Vatican to mediate in Venezuela amid protests over high crime rates and economic stagnation

Published 09 April 2014  |  
(AP)
A demonstrator returns teargas to Bolivarian National Police during clashes in Caracas, Venezuela, Wednesday, March 5, 2014.

Vatican representatives have been invited to mediate as members of the Venezuelan opposition and government officials agree to talks aimed at ending the ongoing civil unrest.

There have been a reported 39 deaths in the country since civil unrest began in mid-February this year.

The protests began after former Miss Venezuela, Monica Spear, and her British husband, Thomas Berry, were killed in in front of their 5-year-old daughter following a suspected robbery.

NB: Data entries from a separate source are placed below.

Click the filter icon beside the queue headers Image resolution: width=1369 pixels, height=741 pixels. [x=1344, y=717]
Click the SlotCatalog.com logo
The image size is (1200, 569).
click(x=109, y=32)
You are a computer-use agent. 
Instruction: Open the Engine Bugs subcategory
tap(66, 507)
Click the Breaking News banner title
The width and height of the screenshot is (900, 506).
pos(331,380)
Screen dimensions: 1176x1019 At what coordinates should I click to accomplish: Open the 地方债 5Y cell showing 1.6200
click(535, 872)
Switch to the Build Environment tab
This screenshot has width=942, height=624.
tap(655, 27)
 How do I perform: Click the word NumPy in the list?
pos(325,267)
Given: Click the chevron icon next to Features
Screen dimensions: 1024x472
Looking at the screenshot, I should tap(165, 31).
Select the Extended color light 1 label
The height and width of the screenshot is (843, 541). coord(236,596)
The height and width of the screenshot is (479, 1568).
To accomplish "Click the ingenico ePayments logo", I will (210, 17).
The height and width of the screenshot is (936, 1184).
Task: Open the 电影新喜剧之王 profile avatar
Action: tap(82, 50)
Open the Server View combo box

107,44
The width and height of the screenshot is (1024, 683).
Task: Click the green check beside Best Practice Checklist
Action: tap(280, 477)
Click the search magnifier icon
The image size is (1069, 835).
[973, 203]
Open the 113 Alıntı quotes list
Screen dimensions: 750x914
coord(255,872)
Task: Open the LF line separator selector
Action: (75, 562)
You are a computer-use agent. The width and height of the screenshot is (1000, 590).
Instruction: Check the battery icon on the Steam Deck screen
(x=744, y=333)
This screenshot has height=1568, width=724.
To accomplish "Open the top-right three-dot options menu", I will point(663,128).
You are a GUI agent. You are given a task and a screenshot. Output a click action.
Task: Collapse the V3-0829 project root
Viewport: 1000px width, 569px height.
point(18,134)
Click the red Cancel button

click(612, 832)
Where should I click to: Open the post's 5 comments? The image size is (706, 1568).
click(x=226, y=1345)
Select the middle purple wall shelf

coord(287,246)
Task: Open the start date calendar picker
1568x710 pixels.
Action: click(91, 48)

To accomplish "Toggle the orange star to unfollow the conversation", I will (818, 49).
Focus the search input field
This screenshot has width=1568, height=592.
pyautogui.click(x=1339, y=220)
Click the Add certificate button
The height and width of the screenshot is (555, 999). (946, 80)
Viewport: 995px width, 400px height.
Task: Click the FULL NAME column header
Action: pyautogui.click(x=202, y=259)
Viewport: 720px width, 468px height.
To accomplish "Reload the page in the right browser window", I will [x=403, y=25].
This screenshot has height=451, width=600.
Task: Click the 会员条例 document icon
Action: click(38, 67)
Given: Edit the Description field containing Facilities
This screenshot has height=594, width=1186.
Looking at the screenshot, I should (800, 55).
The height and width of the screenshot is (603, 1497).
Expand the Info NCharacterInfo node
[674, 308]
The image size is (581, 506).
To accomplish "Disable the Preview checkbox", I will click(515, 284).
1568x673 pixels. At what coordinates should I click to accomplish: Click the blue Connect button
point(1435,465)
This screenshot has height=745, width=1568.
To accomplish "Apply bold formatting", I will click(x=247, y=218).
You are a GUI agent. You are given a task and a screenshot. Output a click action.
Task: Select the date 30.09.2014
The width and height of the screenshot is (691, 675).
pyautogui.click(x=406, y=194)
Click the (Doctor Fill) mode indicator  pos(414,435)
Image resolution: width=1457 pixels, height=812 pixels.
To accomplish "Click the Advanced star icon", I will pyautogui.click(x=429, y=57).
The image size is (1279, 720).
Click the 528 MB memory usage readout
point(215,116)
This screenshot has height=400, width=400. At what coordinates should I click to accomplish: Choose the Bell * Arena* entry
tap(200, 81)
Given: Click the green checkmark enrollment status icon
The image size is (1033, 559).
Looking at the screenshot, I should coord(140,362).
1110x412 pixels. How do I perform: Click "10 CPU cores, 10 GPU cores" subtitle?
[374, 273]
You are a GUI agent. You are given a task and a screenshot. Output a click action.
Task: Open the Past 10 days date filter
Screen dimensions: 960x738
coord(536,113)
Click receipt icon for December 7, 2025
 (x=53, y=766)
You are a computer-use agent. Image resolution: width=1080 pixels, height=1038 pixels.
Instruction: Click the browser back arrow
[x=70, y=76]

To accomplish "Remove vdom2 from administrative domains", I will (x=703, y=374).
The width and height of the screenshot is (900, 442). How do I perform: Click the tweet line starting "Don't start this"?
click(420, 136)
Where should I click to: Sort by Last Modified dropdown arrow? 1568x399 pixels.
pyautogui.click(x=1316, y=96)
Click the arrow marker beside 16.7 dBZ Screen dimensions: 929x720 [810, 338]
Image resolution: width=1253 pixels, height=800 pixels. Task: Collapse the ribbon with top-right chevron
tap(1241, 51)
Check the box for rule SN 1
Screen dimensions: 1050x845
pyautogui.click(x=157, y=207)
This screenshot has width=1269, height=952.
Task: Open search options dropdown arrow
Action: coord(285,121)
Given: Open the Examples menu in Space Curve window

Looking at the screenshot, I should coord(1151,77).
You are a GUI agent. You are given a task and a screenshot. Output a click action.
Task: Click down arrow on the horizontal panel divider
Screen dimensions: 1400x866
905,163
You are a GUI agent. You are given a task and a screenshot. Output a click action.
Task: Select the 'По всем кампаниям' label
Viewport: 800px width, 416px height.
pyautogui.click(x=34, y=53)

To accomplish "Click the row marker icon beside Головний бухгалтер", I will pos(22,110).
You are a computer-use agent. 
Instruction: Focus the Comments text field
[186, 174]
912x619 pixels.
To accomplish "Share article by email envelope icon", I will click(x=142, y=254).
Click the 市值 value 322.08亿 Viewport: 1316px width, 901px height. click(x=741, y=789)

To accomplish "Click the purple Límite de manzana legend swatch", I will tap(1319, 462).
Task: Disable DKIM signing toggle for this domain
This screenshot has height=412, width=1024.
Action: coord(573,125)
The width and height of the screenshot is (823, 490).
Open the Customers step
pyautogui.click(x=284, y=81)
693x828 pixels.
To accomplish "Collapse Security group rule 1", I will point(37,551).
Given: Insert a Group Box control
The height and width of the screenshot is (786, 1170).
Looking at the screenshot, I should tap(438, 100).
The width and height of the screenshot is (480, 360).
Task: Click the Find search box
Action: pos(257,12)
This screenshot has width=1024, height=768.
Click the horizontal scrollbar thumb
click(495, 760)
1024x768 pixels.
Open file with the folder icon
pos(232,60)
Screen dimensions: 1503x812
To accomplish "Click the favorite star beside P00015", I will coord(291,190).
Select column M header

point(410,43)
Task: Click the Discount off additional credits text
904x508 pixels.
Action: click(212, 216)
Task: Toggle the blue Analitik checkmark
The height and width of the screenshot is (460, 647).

This was followed by an attempted rape at the University of the Andes in San Cristobal. A protest in response calling for more student safety and better policing resulted in harsh government crackdowns, bringing more people to the streets to protest on other issues like the lagging economy, high rates of crime, and the chronic shortage of essential items.

President Nicolas Maduro's government agreed yesterday to meet with representatives of the Democratic Unity opposition coalition (MUD) for the first time since the unrest began.

Preliminary talks to arrange later meetings were overseen by foreign ministers from the South American regional bloc, Unasur.

After those talks, Vice President Jorge Arreaza told Reuters: "We spoke frankly, directly and respectfully. There were moments of tension, but we agreed to start a cycle of meetings.

"We are sending a good signal to our country by sitting down to talk, converse and resolve our differences.

"We're not trying to convince the opposition to become 'Chavistas' nor are they trying to convince us to abandon the path of the revolution and socialism."

Issues that are likely to be discussed include crime and the economic situation, which has been dire in recent years.  At one point, the country's economy faltered so badly it could not import paper.

One Christian worker in the country who wanted to remain anonymous said: "Economic policies have led to a shortage of basic goods such as milk, meat, chicken, toilet paper, cooking oil, butter, flour, and other goods."

Opposition groups are also calling for the release of jailed protest leader Leopoldo Lopez and dozens of imprisoned students.

One hardline opposition leader, Maria Corina Machado, said on Twitter: "There cannot be dialogue when students, mayors, and Leopoldo Lopez are prisoners, and the repression continues."

Mr Lopez, who had previously written a letter to Pope Francis calling for him to guide the country through its present crisis, called for continued peaceful protests and expressed skepticism about the new talks.

In messages on Twitter posted by his wife, Mr Lopez said: "I believe in dialogue, but a dialogue of equals, not one side on its knees. We've seen for 15 years how the dictatorship does dialogue."

But MUD leader Ramon Guillermo Aveledo said the opposition's negotiations would ensure that students who began the protests would not be forgotten.

Speaking about the possible inclusion of Vatican facilitators to the negotiation, Mr Aveledo said to Reuters: "We have agreed to the presence of a third party who will help us in this difficult path."

Vatican spokesman, Reverend Federico Lombardi, had said last Friday, in response to earlier suggestions of involvement from the Papacy, that Cardinal Pietro Parolin, the former Vatican ambassador to Caracas, was eager to offer assistance.

In the Huffington Post, Rev Lombardi said that Cardinal Parolin was "certainly willing and desirous to do whatever is possible for the good and serenity of the country".

This is not the first time Vatican officials have mediated a Latin American conflict. In 1978, Pope John Paul II sent an envoy to solve a territorial dispute between Argentina and Chile over the Beagle Channel and its islands that almost resulted in war.

However many are fearful that the talks will end the possible 'Venezuelan Spring', and that the removal of President Maduro that many protesters wanted now appears unlikely.

Although protestors have not numbered in the millions as was seen in the Arab Spring uprisings of 2011, students have been successful in continuing the protests via use of barricades and other disruption tactics.

Several students have been posing naked on social media to protest after a student at a university in Caracas was beaten and stripped last week.

Many government supporters are also doubtful of progress, noting the number of similar initiatives that the opposition has boycotted in the past.

Speaking last week when the plausibility of Vatican involvement was first mentioned, President Maduro was quoted by Reuters as saying of Cardinal Parolin: "Poor guy, they're [the opposition] going to waste his time."

Formal talks between the opposition and the government are expected to begin on Thursday.